Exact repetition of a range: find the line containing "Image resolution: width=991" and the line containing "Task: Click the gray Blocked Shots bar" in the material below, then repeat both and all lines between them, leaving pictures out.
(Provided information Opens)
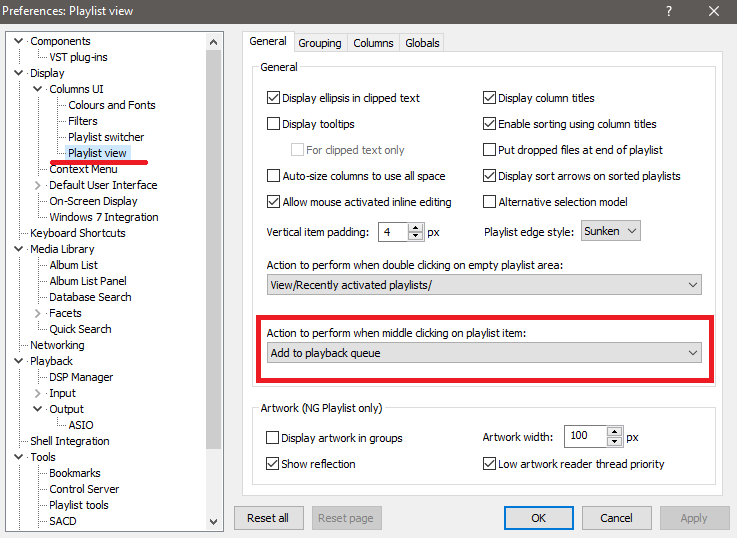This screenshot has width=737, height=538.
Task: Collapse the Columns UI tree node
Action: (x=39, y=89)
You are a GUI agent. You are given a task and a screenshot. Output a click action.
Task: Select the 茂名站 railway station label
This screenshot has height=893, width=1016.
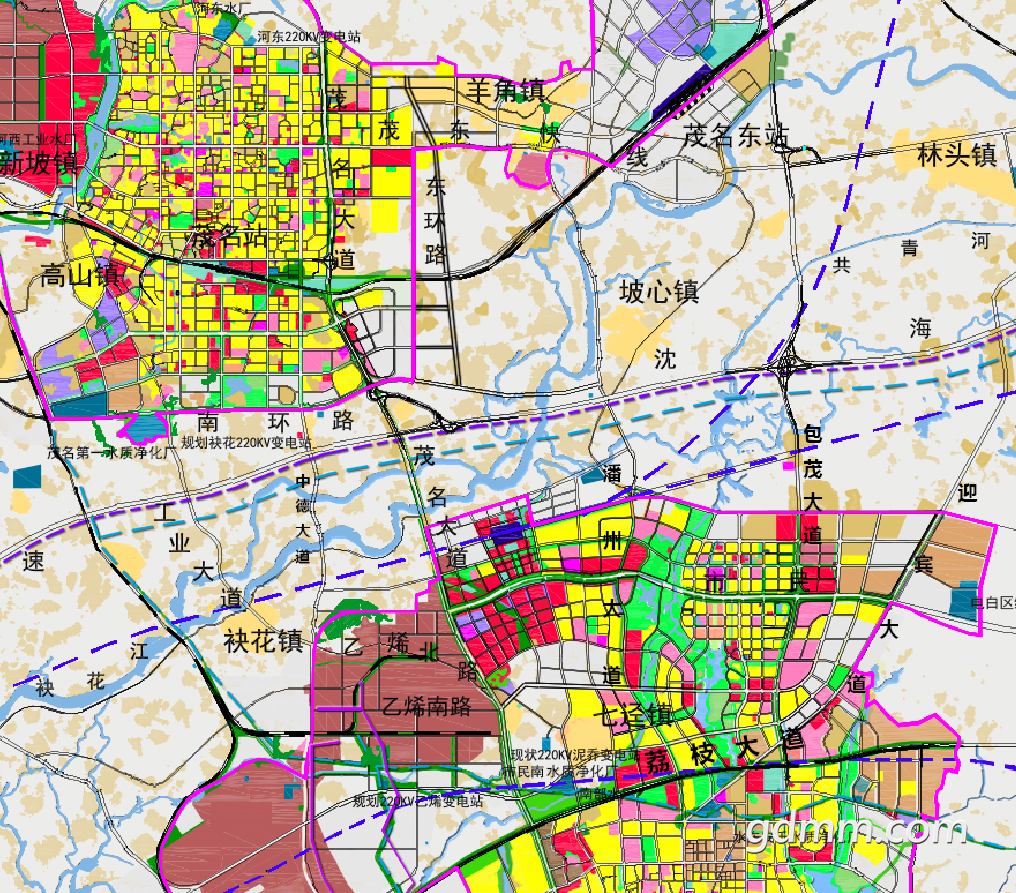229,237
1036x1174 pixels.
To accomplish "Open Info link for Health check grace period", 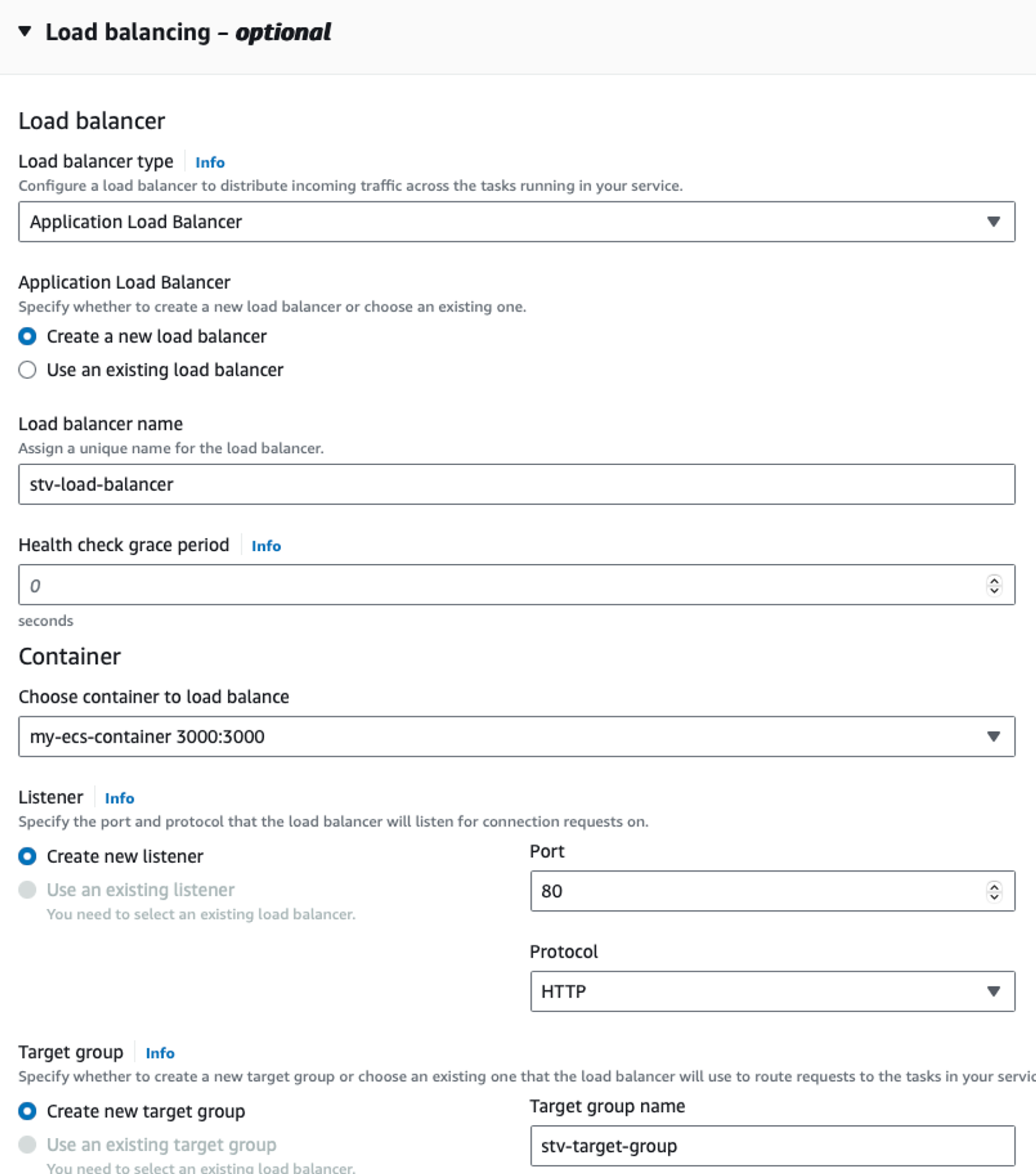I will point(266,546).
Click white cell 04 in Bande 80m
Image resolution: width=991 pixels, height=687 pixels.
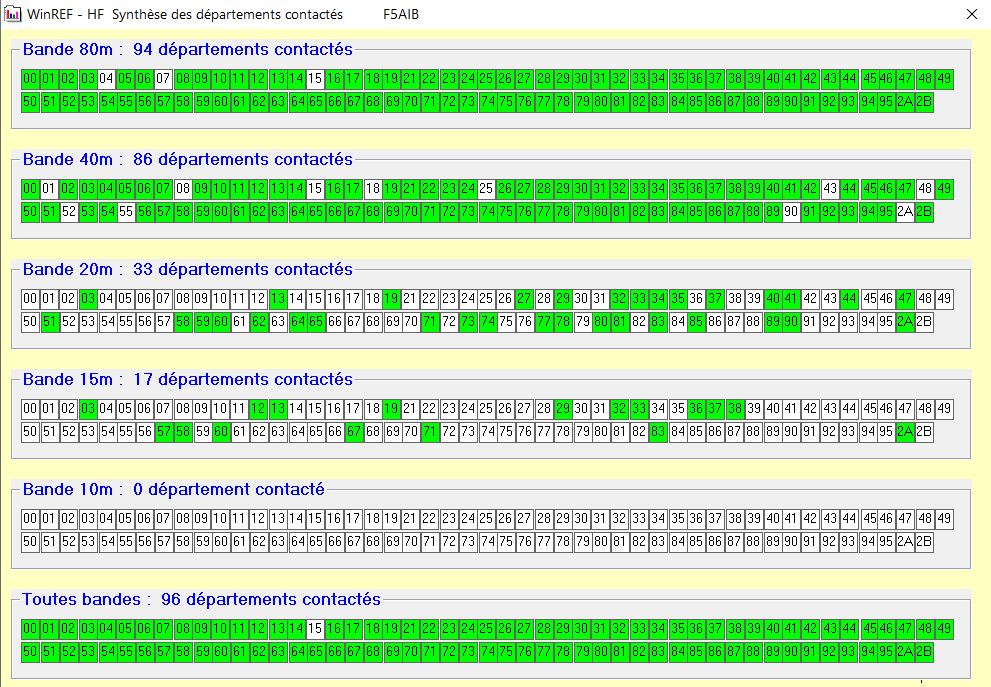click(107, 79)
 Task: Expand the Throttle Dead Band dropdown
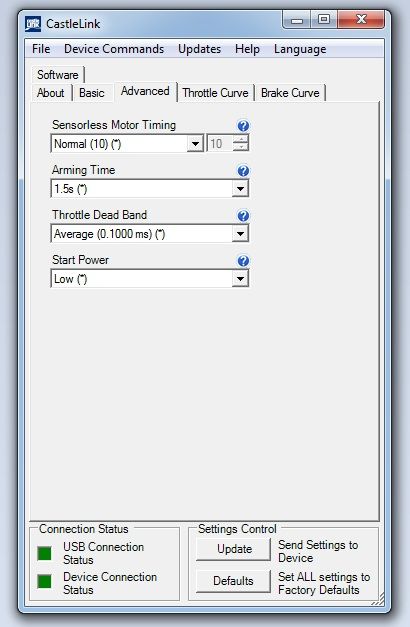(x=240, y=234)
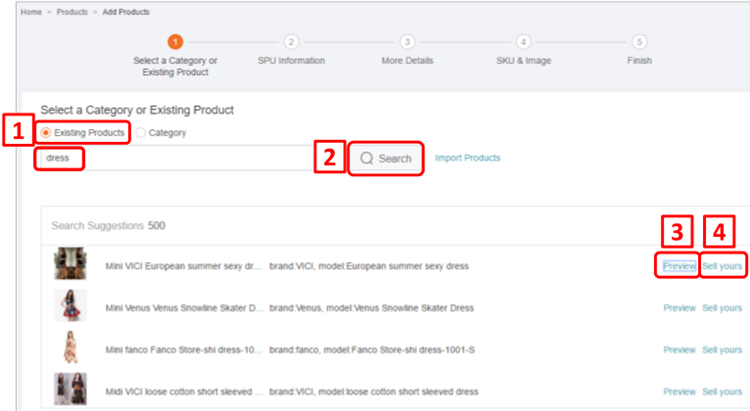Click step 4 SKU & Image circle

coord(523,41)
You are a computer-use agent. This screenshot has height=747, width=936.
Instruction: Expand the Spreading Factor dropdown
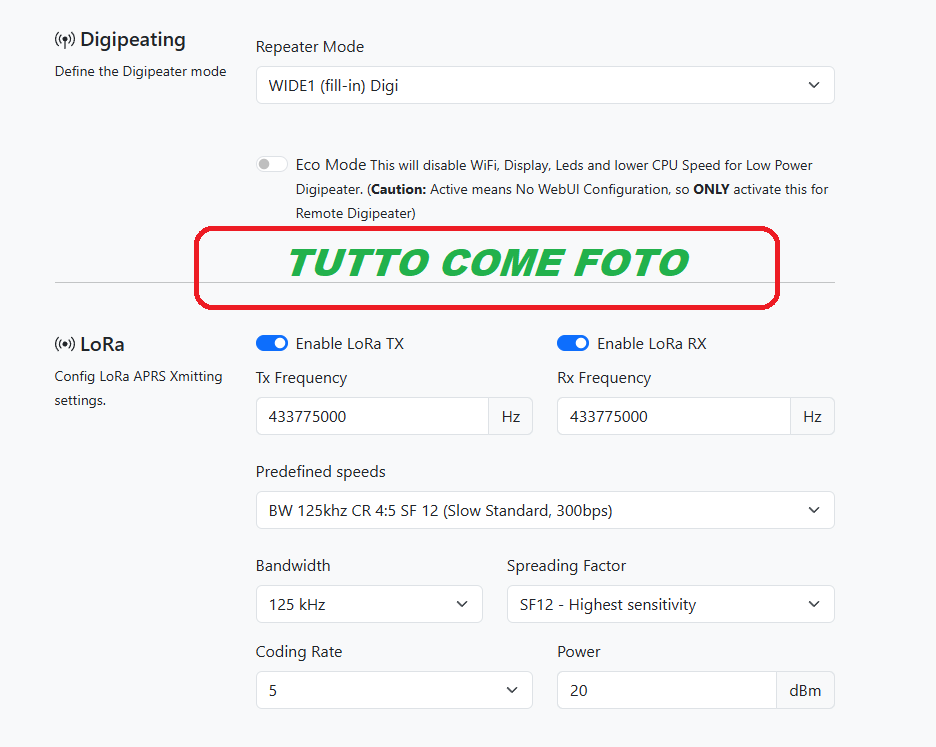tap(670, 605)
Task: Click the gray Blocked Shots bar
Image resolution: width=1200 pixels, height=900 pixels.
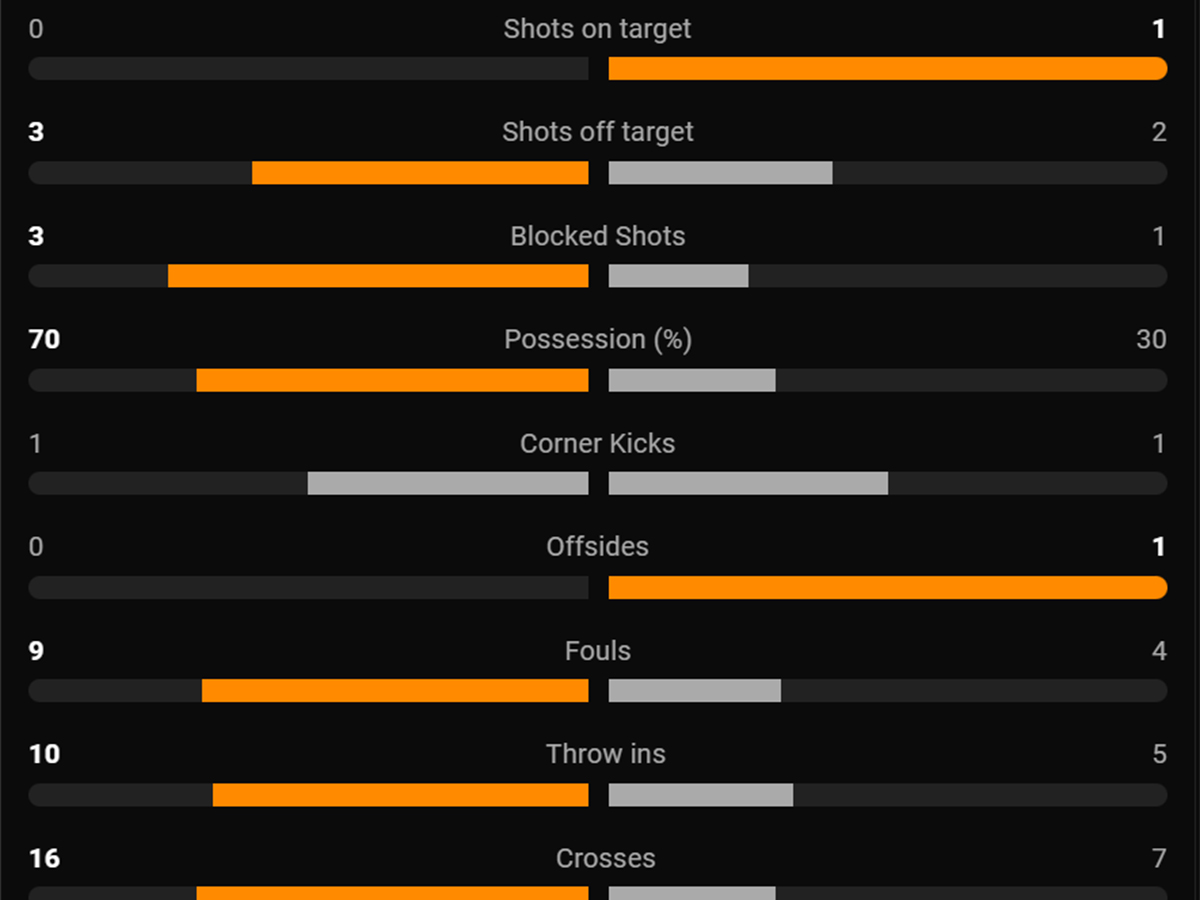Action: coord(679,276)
(Provided information Closes)
- [Output of the exercise]
Image resolution: width=991 pixels, height=687 pixels.
click(107, 79)
 Task: Expand the Throttle Dead Band dropdown
(x=240, y=234)
Click step 4 SKU & Image circle

coord(523,41)
You are a computer-use agent. This screenshot has height=747, width=936.
Instruction: Expand the Spreading Factor dropdown
tap(670, 605)
Task: Click the gray Blocked Shots bar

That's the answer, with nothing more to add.